There’s nothing magical here. I just found it a bit interesting to have an HTTP base authenticated PUT request to a restful service and figured I’d show how to tie these all together.

Categories: iPhone creation Tags: , , ,
  1. September 9th, 2009 at 22:09 | #1

    Nice snippet, Jeremy. I’m sorry you had trouble finding examples — I know that’s something we can improve on.

    You might find httplib a bit easier to work with than urllib2. With httplib.HTTPConnection you can specify the method in the request. Even nicer is httplib2, a third party module, which makes working with HTTP APIs much easier.
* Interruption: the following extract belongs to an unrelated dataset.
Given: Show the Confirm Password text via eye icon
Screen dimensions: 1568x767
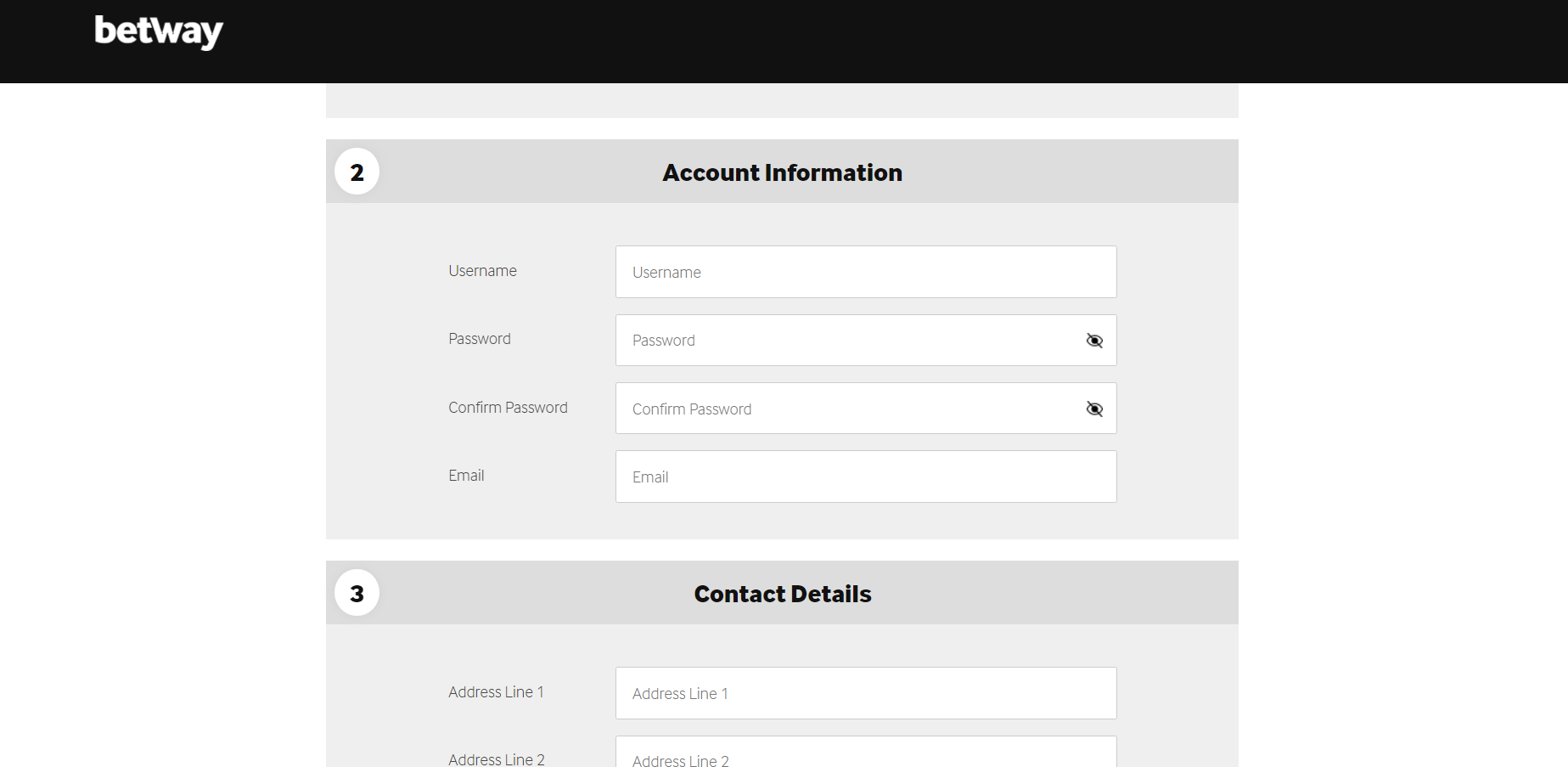Looking at the screenshot, I should [1094, 409].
One word of warning, though; on Python 2.6 there’s some trouble doing SSL connections, so unless you’re willing to hack through it you might want to skip it if you’re on 2.5.

    Do let us know if we can do anything to help!

  2. September 22nd, 2009 at 20:59 | #2

    Adam, actually, i should have mentioned. My snippet will work on 2.4 and 2.5. I’m a big fan of httplib2 and plan to paste some code for that soon, as well. Unfortunately, the server I was dealing with is 2.5 so I went with urllib2. Thanks for the pointers, I heartily agree httplib2 is the way to go if it’s an option.